Evaluation of wild yam ( Dioscorea villosa ) root extract as a potential epigenetic agent in breast cancer cells

The present study was designed to evaluate the efficacy of wild yam root extract (WYRE) as a potential demethylating agent using two breast cancer cell lines, MCF-7 (estrogen receptor positive; ER + ) and MDA-MB-231 (Estrogen receptor negative; ER − ), and a methylated gene, GATA3 , as a potential marker of breast cancer development. The cells were treated with WYRE (0–50 μg/mL) for 72 h and used for viability, mRNA, and methylation analyses. WYRE significantly reduced viability of both cell lines and enhanced mRNA content of GATA3 in a concentration-dependent manner; however, DNMT mRNAs ( DNMT1 , 3A , 3B ) were found to increase significantly only in MDA-MB-231 cells.
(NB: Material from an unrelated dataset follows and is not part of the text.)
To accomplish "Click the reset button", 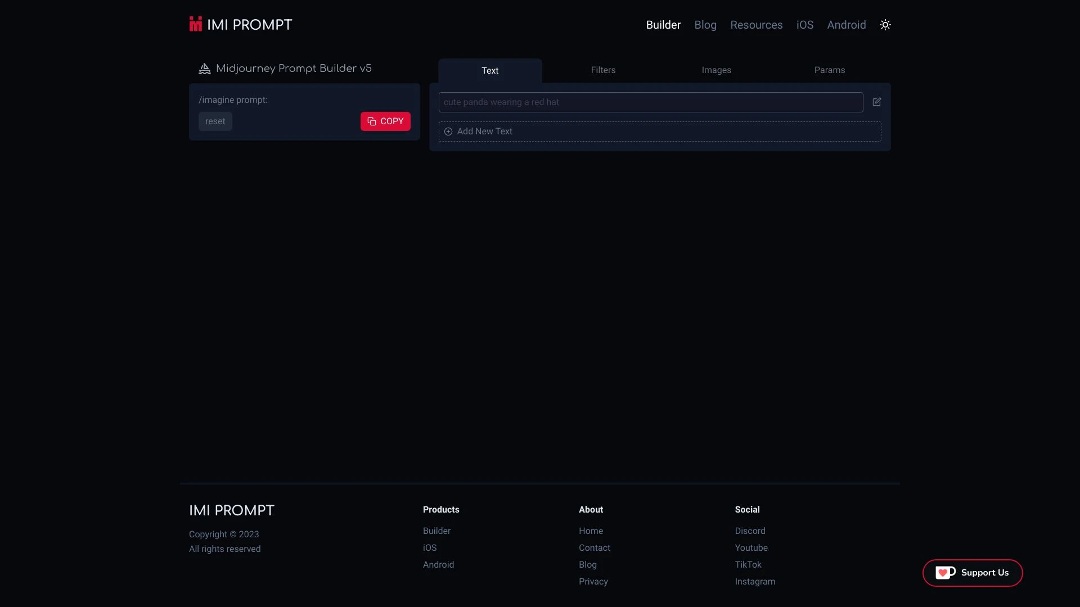I will 215,121.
Global DNA methylation, analyzed as 5′-methyl-2′-deoxycytidine (5-mC) and 5-hydroxymethylcytosine (5-hmC), showed a concentration-dependent enhancement of 5-mC with no alteration in 5-hmC level in MCF-7 cells; however, in MDA-MB-231 cells, in contrast to MCF-7 cells, 5-mC remained unaltered but 5-hmC reduced significantly in all WYRE concentrations (10–50 μg/mL) used in this study. Since 5-hmC is generated from 5-mC by ten-eleven-translocation (TET) enzymes, analysis of TET mRNAs ( TET1 , TET2 , and TET3 ) in MDA-MB-231 cells indicated a concentration-dependent reduction in TET1 and induction of TET3 ; however, TET2 remained unaltered. No alterations in any of the TET mRNAs were found in MCF-7 cells. Methylation analysis of GATA3 promoter at specific locus indicates probable demethylating activity of WYRE in MDA-MB-231 cells. We conclude that activation of GATA3 gene in ER − MDA-MB-231 cells may occur by altering DNA methylation pattern on the promoter region which may be different from the mechanisms operated in ER + MCF-7 cells.